5 min read
It’s already March, the sun is starting to show up again here in Northern Europe, the snow is melting away, and the Kosli team has been hard at work, making good use of that extra leap day in February! This month we are delivering some performance improvements, some updates to existing features, and some exciting new features.Â
Introducing Trails
We noticed that some of our customers were creating “fake” artifacts so they could keep records for critical changes outside of pipelines. Trails enable you to create audit trails for any DevOps process. It’s already in production and is being used to track:
- CI pipeline run [example]
- Terraform pull request workflows [example]
- Server access logs
- Nightly cron jobs [example]
- Employee offboarding
Learn more: How to record an audit trail for any DevOps process with Kosli Trails
Snapshots without scalingÂ
We have experienced that for many customers the scaling of server instances has been the major contributor to new snapshots. This has made it hard to see the SW changes. This has now been changed so that new environments will by default not create new snapshots if there are only changes to the scaling.
It is possible to change exclusion/inclusion of scaling per environment. Doing it in the UX will come soon, but for now it can be changed via the CLI like this:
kosli create environment ENV-NAME
--type ENV-TYPE \
--exclude-scaling \
--org <ORGANIZATION-NAME> \
--api-token <API-TOKEN>
Performance improvements on UI
Over the last month we have been working on speeding up the UI. Particularly the environment pages were slow, especially for customers with a lot of data. If you still find some pages slow then let us know and we will investigate it.
UI Improvements
On top of these performance improvements, we’ve implemented some other changes to the UX to make it easier to navigate, and to make your information easier to find.
Kosli Search
Up to now, searching an artifact by its fingerprint or its commit could only be done in the Kosli CLI, with the `kosli search` command. We’ve brought this functionality to the browser, allowing users to access all this information in a more straightforward way. On the top right of the window, you’ll find a new search icon, next to the user avatar.
Entering a commit sha or a fingerprint will return all artifacts associated with the sha provided, as well as their compliance state, the flows they were reported to, and which environments they are running in.
Artifact filtering in snapshots
We found that for environments containing many artifacts, it can sometimes be difficult to find a specific artifact so we created a filter for this purpose in our snapshot pages.
The results will display all artifacts matching the filter’s fingerprint, artifact name, flow name or compliance state.
Overall UI polish
We also spent some time polishing Kosli’s UI to make its use more comfortable. These changes include:
- Reorganizing layouts for readability
- Exposing the git commit when relevant
- Formatting of evidence data:
- And many more things…
Deprecate Expect Deployment
As we’ve worked with new customers getting started with their Kosli journey, we noticed that our kosli expect deployment command was making things more complicated.
Previously, you were required to tell Kosli when you were about to deploy an artifact to an environment. If you didn’t, Kosli would report the artifact as unexpected and cause the environment to be non-compliant.

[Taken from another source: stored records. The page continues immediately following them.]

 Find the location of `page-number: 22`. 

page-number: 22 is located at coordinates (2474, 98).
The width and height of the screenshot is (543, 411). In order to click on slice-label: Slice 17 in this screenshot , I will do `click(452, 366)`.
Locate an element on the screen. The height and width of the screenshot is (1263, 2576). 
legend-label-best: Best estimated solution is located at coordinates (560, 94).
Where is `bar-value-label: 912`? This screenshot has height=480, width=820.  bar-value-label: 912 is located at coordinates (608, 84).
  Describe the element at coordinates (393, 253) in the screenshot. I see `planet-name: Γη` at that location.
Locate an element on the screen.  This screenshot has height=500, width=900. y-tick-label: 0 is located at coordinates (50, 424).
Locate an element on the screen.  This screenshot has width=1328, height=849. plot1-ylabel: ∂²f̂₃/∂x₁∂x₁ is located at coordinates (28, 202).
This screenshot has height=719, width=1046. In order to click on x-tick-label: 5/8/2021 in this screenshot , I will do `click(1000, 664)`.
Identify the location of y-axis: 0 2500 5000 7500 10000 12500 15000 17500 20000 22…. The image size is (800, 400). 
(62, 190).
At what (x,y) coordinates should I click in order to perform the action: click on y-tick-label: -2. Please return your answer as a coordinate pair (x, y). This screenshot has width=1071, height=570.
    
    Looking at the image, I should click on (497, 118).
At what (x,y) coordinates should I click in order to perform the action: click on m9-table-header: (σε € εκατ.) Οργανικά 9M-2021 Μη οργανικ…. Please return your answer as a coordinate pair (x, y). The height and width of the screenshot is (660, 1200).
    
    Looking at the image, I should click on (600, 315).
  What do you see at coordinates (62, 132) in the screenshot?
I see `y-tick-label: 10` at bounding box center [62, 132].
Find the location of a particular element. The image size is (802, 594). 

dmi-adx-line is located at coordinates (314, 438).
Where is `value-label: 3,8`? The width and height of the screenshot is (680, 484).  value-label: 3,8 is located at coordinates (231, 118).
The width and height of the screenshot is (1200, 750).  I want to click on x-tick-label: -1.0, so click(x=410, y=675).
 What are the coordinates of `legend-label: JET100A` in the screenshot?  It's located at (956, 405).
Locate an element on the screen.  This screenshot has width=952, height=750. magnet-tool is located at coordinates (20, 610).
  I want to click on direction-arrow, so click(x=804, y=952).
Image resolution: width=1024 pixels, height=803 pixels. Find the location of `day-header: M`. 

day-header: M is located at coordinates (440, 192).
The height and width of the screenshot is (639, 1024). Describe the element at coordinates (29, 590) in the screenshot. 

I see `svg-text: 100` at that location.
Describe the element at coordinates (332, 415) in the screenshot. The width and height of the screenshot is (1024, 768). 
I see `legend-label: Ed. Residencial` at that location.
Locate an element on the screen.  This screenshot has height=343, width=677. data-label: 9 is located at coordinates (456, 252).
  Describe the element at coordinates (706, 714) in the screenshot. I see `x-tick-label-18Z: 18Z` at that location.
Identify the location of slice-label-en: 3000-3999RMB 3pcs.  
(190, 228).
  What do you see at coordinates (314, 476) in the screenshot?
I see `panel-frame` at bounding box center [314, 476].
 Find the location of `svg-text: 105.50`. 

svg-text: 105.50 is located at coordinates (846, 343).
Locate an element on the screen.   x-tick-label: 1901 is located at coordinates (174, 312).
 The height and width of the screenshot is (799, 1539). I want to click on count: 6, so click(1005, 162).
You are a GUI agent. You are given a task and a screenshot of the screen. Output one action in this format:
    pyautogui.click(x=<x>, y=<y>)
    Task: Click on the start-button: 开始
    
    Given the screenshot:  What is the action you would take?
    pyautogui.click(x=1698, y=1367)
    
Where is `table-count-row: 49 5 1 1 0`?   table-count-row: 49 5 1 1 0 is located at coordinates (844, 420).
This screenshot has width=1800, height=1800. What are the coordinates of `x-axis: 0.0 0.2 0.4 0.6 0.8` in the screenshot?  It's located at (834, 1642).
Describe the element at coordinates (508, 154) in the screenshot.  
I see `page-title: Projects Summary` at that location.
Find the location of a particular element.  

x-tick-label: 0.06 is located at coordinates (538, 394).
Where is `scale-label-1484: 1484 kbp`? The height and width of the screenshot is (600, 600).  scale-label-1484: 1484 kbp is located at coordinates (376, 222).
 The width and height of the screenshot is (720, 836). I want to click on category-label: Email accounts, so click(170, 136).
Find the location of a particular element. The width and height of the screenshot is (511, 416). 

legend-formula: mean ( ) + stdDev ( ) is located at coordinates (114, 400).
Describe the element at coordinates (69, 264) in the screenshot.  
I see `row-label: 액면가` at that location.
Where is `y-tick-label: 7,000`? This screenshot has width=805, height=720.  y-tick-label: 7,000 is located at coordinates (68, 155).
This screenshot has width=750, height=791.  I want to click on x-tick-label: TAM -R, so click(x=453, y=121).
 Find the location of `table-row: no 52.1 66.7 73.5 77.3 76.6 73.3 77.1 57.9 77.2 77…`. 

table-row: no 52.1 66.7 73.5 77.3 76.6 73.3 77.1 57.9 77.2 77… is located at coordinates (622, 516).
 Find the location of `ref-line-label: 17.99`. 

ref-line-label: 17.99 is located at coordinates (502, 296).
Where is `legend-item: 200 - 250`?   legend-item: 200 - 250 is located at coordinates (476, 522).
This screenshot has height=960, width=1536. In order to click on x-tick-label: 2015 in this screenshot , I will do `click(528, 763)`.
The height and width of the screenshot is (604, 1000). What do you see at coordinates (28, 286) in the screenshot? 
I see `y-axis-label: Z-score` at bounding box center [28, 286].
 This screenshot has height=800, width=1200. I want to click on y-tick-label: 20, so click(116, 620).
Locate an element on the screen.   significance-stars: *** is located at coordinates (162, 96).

We’ve taken the decision to relax this requirement on environments and deprecate kosli expect deployment. We understand that there are artifacts that aren’t appropriate to deploy to specific environments, whether that’s due to an approval, a change in a security scan, or other reasons specific to your context. We have some ideas about how to do this and you can expect to hear more soon.
New Snyk Attestation
With Trails we have new “attest” commands for recording facts relating to changes. We’ve taken the opportunity to improve how we handle Snyk results in the new Snyk attestations.
Snyk attestations (formerly evidence reporting) were limited to accept only the results for “snyk container test” JSON output. The old implementation was rigid which made it not possible to report Snyk evidence if you scan multiple projects together, for example.
As of CLI v2.8.4, you can attest Snyk’s open source, code, container and IaC scans in the SARIF format to Kosli using the new “kosli attest snyk” command. The CLI analyzes your Snyk scan results and sends a summary of the findings to Kosli. By default, it will also upload the results file as an attachment. You disable uploading the results file to Kosli by using “–upload-results=false”.
For more details, check out our new snyk attestation tutorial.
The legacy commands: “kosli report evidence artifact snyk” and “kosli report evidence commit snyk” now support processing the SARIF results as described above. However, they continue to process Snyk’s Json results the way they did before.
Recursive Glob patterns are supported for filtering files and sub-directories when fingerprinting directories.
As of CLI v2.8.2, recursive glob patterns (e.g. “*/**/*.log”) are supported for filtering inclusion and exclusion of files and directories when calculating fingerprints in the following commands: kosli fingerprint, kosli attest artifact, kosli snapshot server.